Okay, okay. Maybe I’m being a little hyperbolic and a little harsh. I did have one PvP encounter on foot during the last Coriolis Storm (the large sandstorm that wipes the server weekly), which provides a short window to raid other players’ bases. It was all a bit chaotic, and the screen was shaking and covered in sand, but I did in fact shoot another player in the head. I think.

Other than this, I’ve never encountered another player on foot. I’m not sure whether this is just bad luck — there are reasons to leave your Ornithopter, like collecting Spice or harvesting rare resource nodes — or whether the game just puts such an emphasis on Ornithopter gameplay that no one is really bothering to engage in any of the other mechanics.

I blame the Shai-Halud. These giant worms are frequent in the Deep Desert (as they should be, they’re a key cornerstone of life on Arrakis), so frequent that it makes any excursion in ground vehicles a death wish. You can drop a Buggy into the sand with a Carrier, and then pick it up again, but every time we’ve tried this, it’s been an absolute disaster. Skill issue? Yeah. Maybe. Or…maybe the Deep Desert needs a little bit of a rework.

Alright, Enough Complaining, What’s The Solution?

Luckily, the developers have already promised that they’re going to rework how Ornithopters take damage to prevent players from using them as battering rams to squish unsuspecting wanderers in the desert, but I think there should also be more opportunities for on-foot PvP dotted around the Deep Desert.

The magic of an ever-shifting zone is that this shouldn’t be too hard to implement during a weekly wipe.
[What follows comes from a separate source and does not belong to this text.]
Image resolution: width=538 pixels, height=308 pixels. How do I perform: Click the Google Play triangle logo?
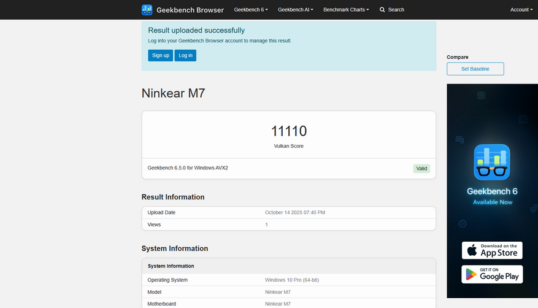pos(472,274)
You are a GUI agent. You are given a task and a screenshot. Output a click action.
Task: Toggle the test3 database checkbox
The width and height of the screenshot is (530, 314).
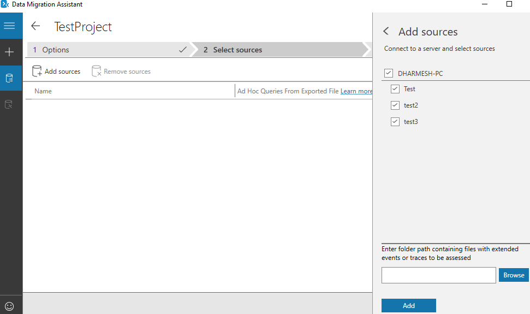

Spice is what the endgame revolves around — as it should — but at the moment, the only real way to collect mass amounts of spice is at spice fields. Spend too long on the sand and you’ll get eaten by a worm. It’d be great to see some other types of points of interest that allow players to collect spice – possibly a factory, a refinery, something like that?

This would open up the doors to more interesting PvP engagements and actually give players a reason to test out all the abilities, weapons, and armour they’ve been grinding for. I’ve gone for a Mentat Sniper build and have some pretty tasty bits of gear, but why would I ever need them if I’ve got 99 rockets and a gang of Ornithopters to back me up?

Funcom’s developers have been remarkably receptive to player feedback and very communicative this past week, especially now that the game is widely available. I’m confident we’ll see more diverse PvP options in the future; they’d be wise to cater to PvP enthusiasts, as the game clearly has the potential for really enjoyable battles.